- _DATASET_:

────────────────────────────────────────

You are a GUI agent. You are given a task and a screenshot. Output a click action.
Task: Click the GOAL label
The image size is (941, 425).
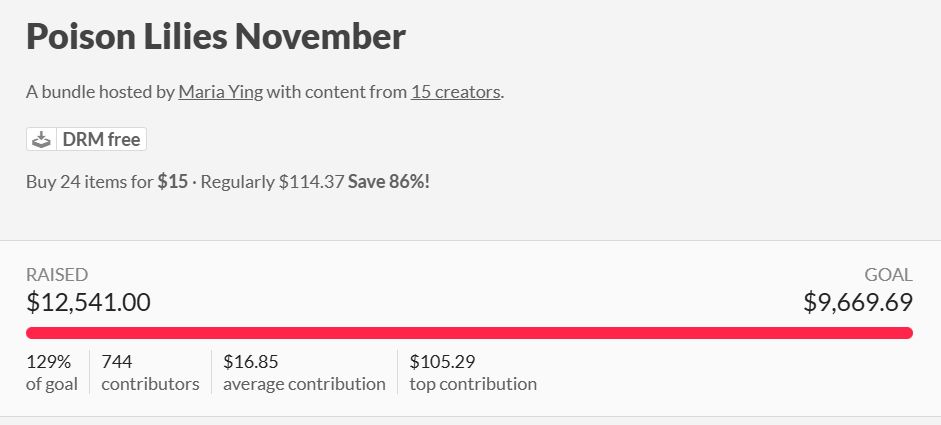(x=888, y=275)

────────────────────────────────────────

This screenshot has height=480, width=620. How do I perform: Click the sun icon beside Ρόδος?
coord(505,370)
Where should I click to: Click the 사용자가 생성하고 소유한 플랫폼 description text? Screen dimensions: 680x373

────────────────────────────────────────

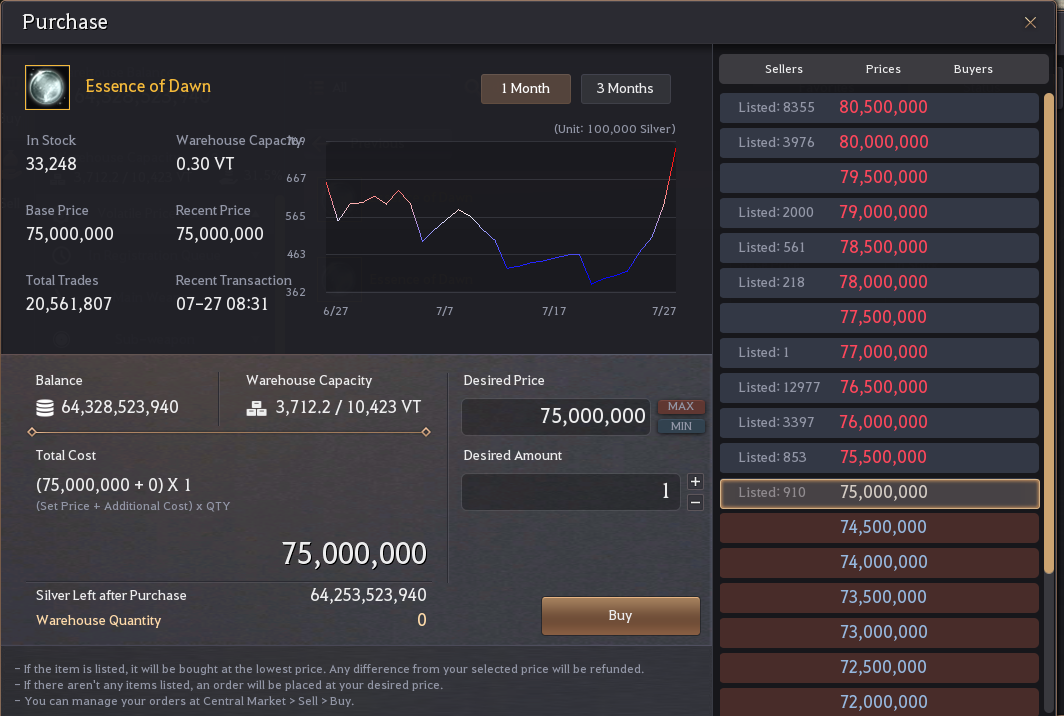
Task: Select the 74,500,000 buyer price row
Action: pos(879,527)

────────────────────────────────────────

- _AIM_: Reproduce the records, requests included, starting with the line that contains "You are a GUI" and going on through the line that contains "(x=888, y=275)". Multiply each answer coordinate by 2.3 and round to whole numbers, with halves rounded up, leaving the numbers in the requests unchanged and omitting the pictures.

- _FINAL RESULT_:
You are a GUI agent. You are given a task and a screenshot. Output a click action.
Task: Click the GOAL label
The image size is (941, 425).
(x=2042, y=633)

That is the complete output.